#### [TEXTO DO DOCUMENTO]
======

Correio braziliense, n. 19273, 02/03/2016. Política, p. 2

CAMPANHA QUITADA COM DINHEIRO ILEGAL

CRISE NA REPÚBLICA » Executivos da Andrade Gutierrez afirmam em delação que a empreiteira pagou os débitos de Dilma Rousseff nas eleições de 2010 por meio de repasses fictícios à produtora Pepper. Tesoureiro nega irregularidades
Por: NAIRA TRINDADE E JOÃO VALADARES

NAIRA TRINDADE

JOÃO VALADARES

 

A delação premiada de 11 executivos da segunda maior empreiteira do país, a Andrade Gutierrez, ameaça arrastar a campanha eleitoral de 2010 da presidente Dilma Rousseff para o olho do furacão da Operação Lava-Jato. Investigadores se debruçam sobre a suspeita de pagamento ilícito de prestação de serviços em pleno período eleitoral por meio de contrato fictício. Sob a mira da investigação, está a agência de comunicação Pepper, que trabalhou para campanha da presidente Dilma em 2010, prestando serviço relacionado à comunicação. Segundo o jornal Folha de S.Paulo, para dar aspecto de regularidade ao pagamento da contabilidade, a Andrade produziu um contrato fictício de mais de R$ 5 milhões com a agência Pepper.

De acordo com trecho da delação premiada, a empresa teria simulado um contrato com uma agência de comunicação para repassar R$ 6 milhões à campanha presidencial. Entre os executivos da empresa que prestam depoimento pelo acordo de colaboração estão Otávio Azevedo, ex-presidente do grupo, e Flávio Barra, ex-presidente da construtora, ambos alvos da Operação Lava-Jato. As delações ainda precisam ser homologadas pela Justiça.

Em 2010, a campanha da presidente Dilma Rousseff declarou ao Tribunal Superior Eleitoral (TSE) ter feito 16 pagamentos que somam R$ 6,5 milhões entre janeiro e dezembro em serviços prestados pela Pepper. Também na prestação de contas, o comitê financeiro informou, à época, ter recebido três doações da Andrade Gutierrez, entre agosto e outubro, que somaram R$ 5,1 milhões. A triangulação de repasse de valores é considerada por ministros do TSE uma manobra para se fazer caixa dois.

As informações levantadas pelos executivos dizem respeito à campanha cujo mandato já está encerrado. Judicialmente, não há um temor caso se confirme o crime eleitoral — o mandato referente à eleição sob suspeita já se encerrou. No entanto, há dentro do Palácio do Planalto o medo de que a denúncia sirva de combustível para esquentar ainda mais os ânimos da oposição, já fortalecida em relação ao enfraquecimento do governo. “O problema é a contaminação do debate político, a oposição que vai fazer barulho, vai criar zona de instabilidade no Congresso e contaminar ministro do TSE”, diz um assessor ligado ao governo.

======

#### [REGISTROS FORNECIDOS]
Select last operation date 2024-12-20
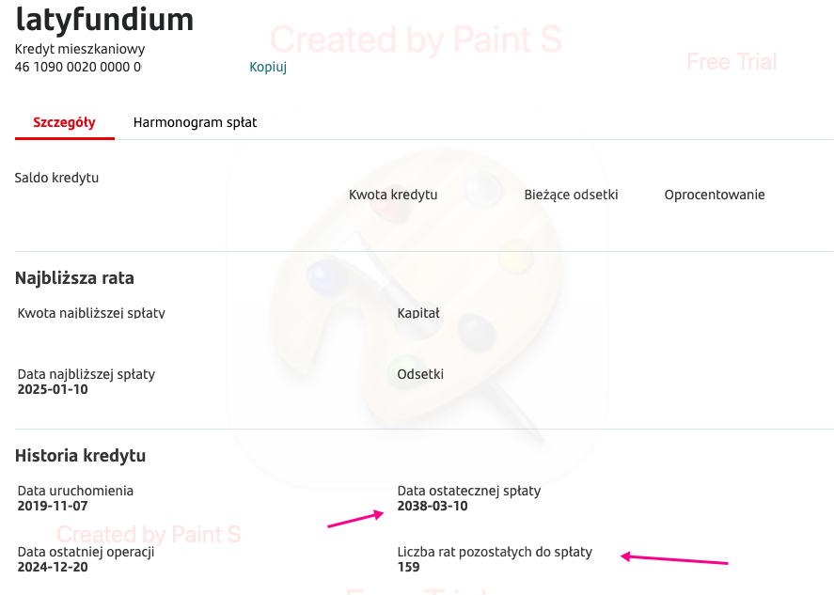 click(53, 567)

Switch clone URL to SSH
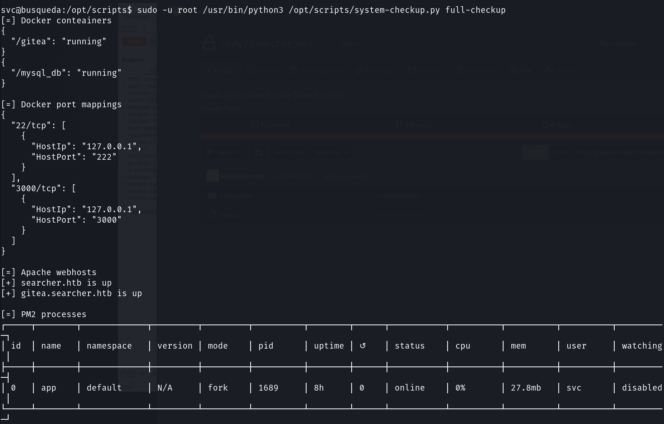559,153
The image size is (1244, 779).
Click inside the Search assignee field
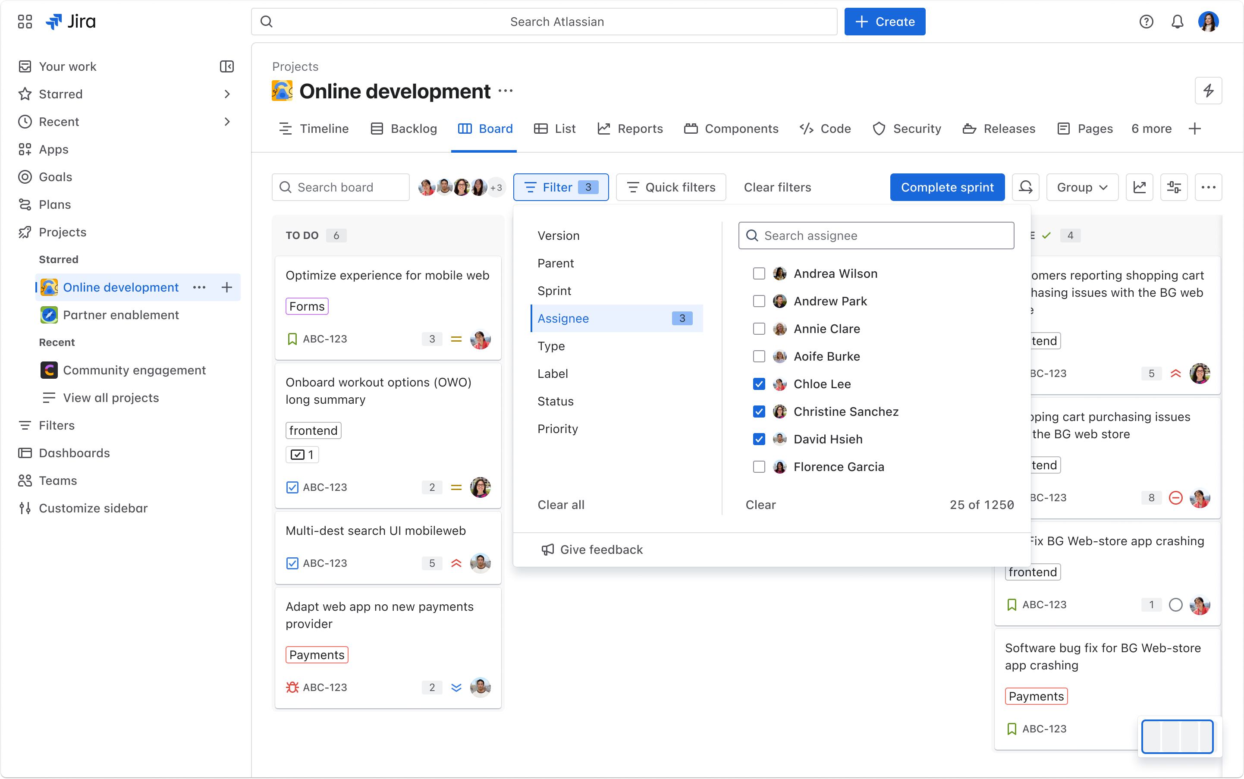(876, 235)
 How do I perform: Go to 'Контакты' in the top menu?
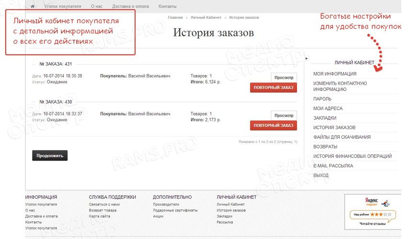pos(167,7)
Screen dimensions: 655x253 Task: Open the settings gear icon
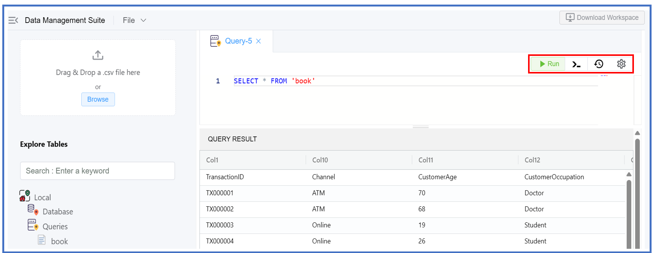(621, 64)
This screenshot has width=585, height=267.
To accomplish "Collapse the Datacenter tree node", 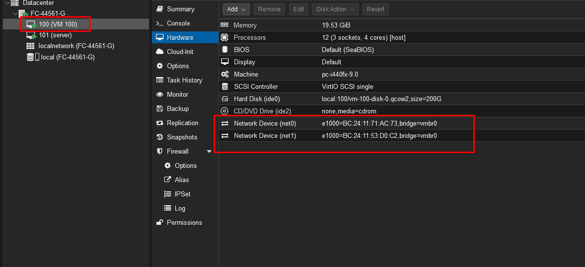I will click(7, 3).
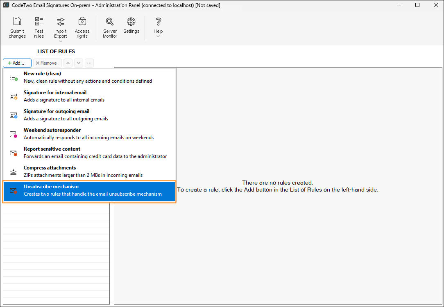Open the Add rule dropdown button
The width and height of the screenshot is (444, 307).
[x=17, y=63]
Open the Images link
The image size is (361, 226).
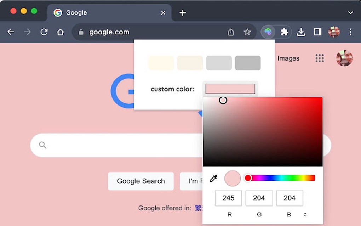288,58
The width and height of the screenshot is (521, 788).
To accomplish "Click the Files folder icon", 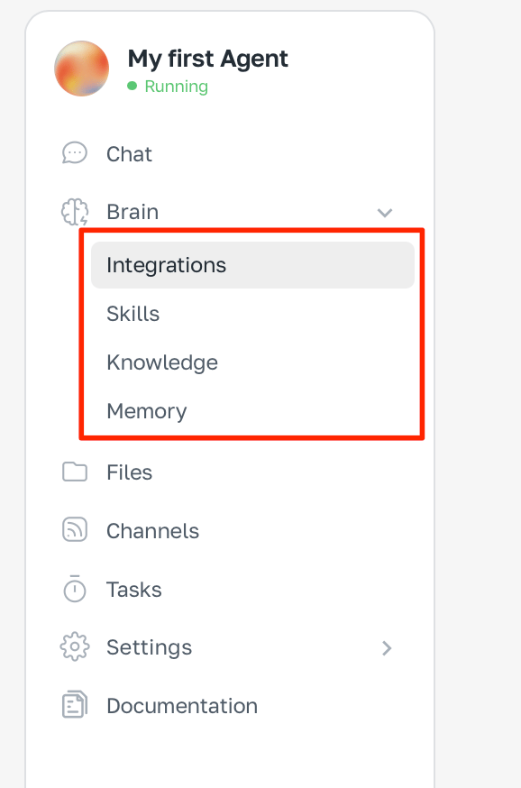I will 74,472.
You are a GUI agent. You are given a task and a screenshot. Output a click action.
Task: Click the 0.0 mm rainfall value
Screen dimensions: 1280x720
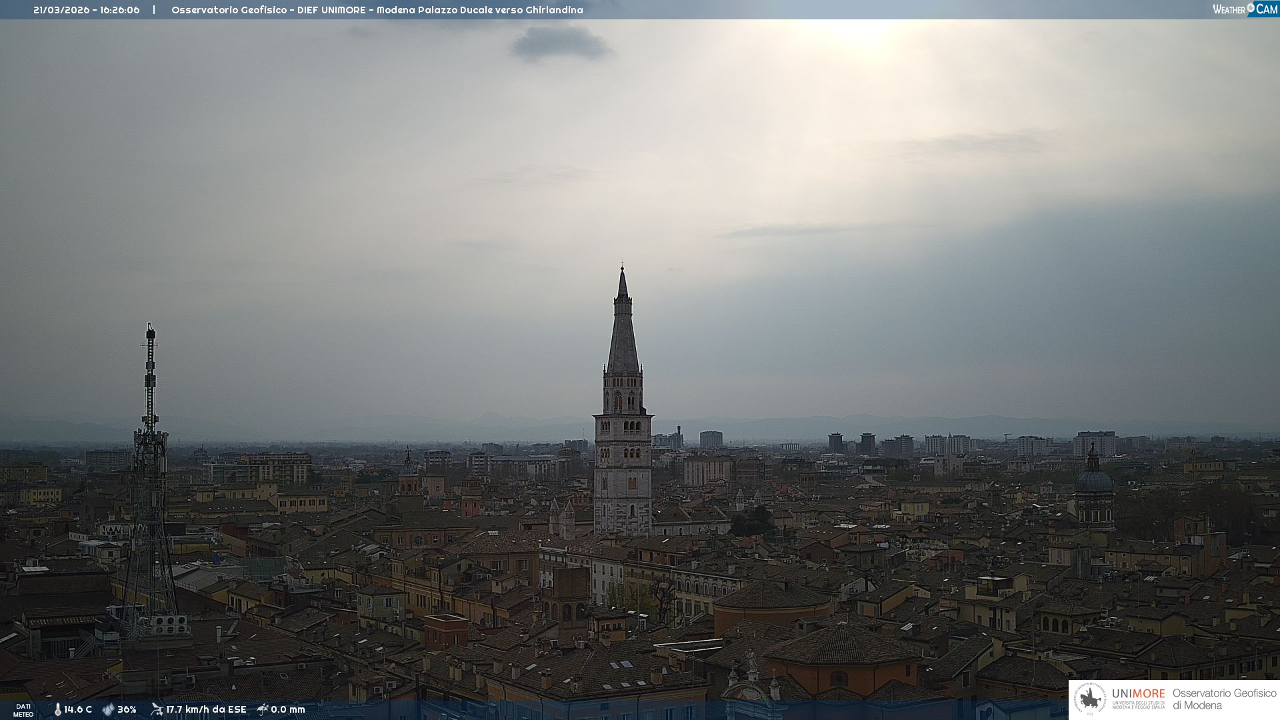coord(288,709)
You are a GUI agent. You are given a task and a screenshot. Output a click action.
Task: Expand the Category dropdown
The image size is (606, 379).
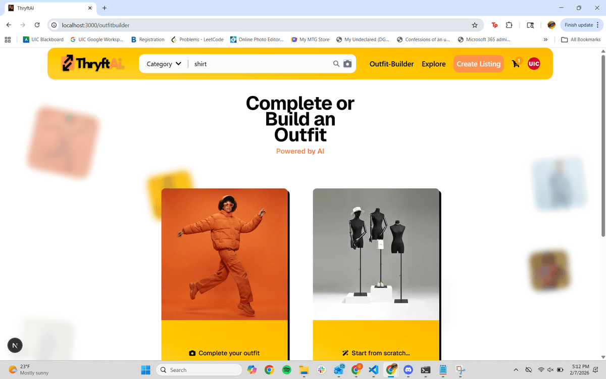point(163,64)
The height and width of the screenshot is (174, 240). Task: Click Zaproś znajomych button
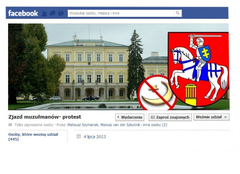coord(170,117)
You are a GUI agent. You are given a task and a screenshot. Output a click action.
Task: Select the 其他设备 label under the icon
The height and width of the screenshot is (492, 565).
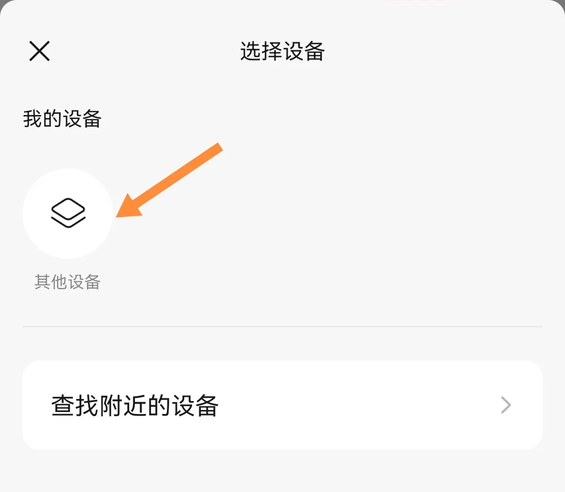tap(67, 282)
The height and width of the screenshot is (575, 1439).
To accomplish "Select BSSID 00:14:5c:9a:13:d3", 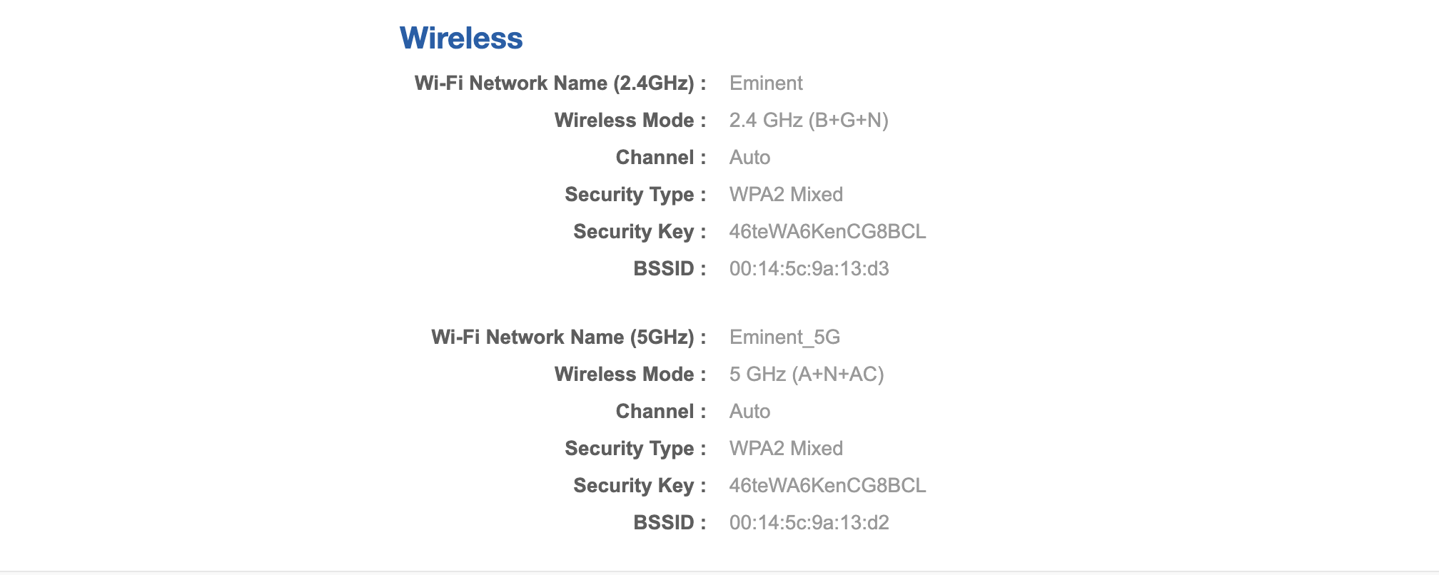I will pyautogui.click(x=809, y=269).
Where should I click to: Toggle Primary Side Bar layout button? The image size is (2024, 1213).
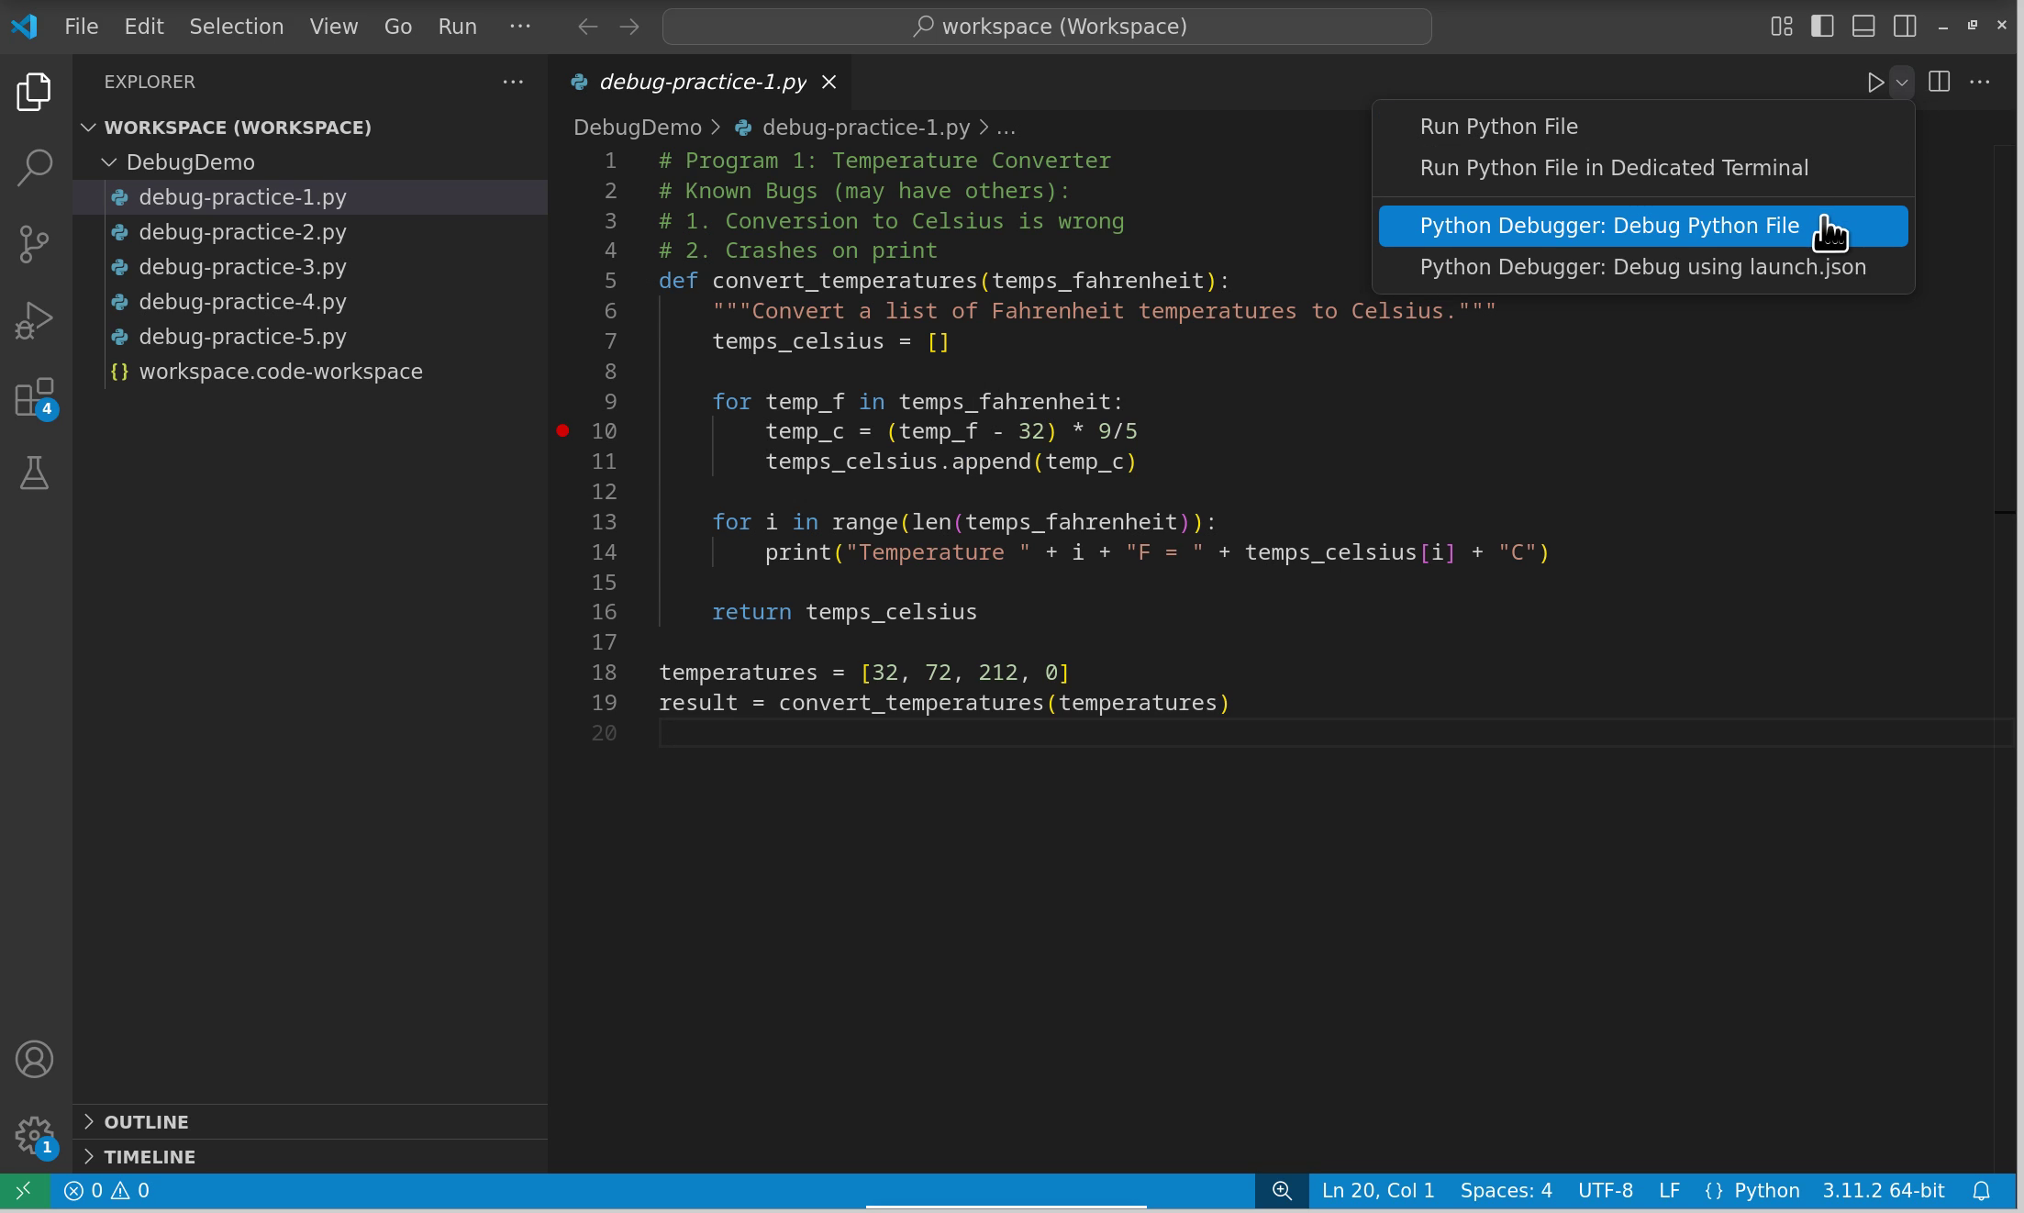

======

#### [TAREFAS A CUMPRIR]
1: Digite novamente o trecho da reportagem sobre a delação da Andrade Gutierrez, começando em "A delação premiada de" e terminando em "a agência Pepper.".
2: Extraia dos registros cada linha em que aparece a palavra "screenshot".

#### [RESULTADOS DAS TAREFAS]
1:
A delação premiada de 11 executivos da segunda maior empreiteira do país, a Andrade Gutierrez, ameaça arrastar a campanha eleitoral de 2010 da presidente Dilma Rousseff para o olho do furacão da Operação Lava-Jato. Investigadores se debruçam sobre a suspeita de pagamento ilícito de prestação de serviços em pleno período eleitoral por meio de contrato fictício. Sob a mira da investigação, está a agência de comunicação Pepper, que trabalhou para campanha da presidente Dilma em 2010, prestando serviço relacionado à comunicação. Segundo o jornal Folha de S.Paulo, para dar aspecto de regularidade ao pagamento da contabilidade, a Andrade produziu um contrato fictício de mais de R$ 5 milhões com a agência Pepper.

2:
This screenshot has width=585, height=267.
The width and height of the screenshot is (444, 307).
The width and height of the screenshot is (521, 788).
You are a GUI agent. You are given a task and a screenshot. Output a click action.
You are a GUI agent. You are given a task and a screenshot. Output a click action.
The height and width of the screenshot is (174, 240). Task: Click Zaproś znajomych button
You are a GUI agent. You are given a task and a screenshot. Output a click action.
The height and width of the screenshot is (492, 565).
The height and width of the screenshot is (575, 1439).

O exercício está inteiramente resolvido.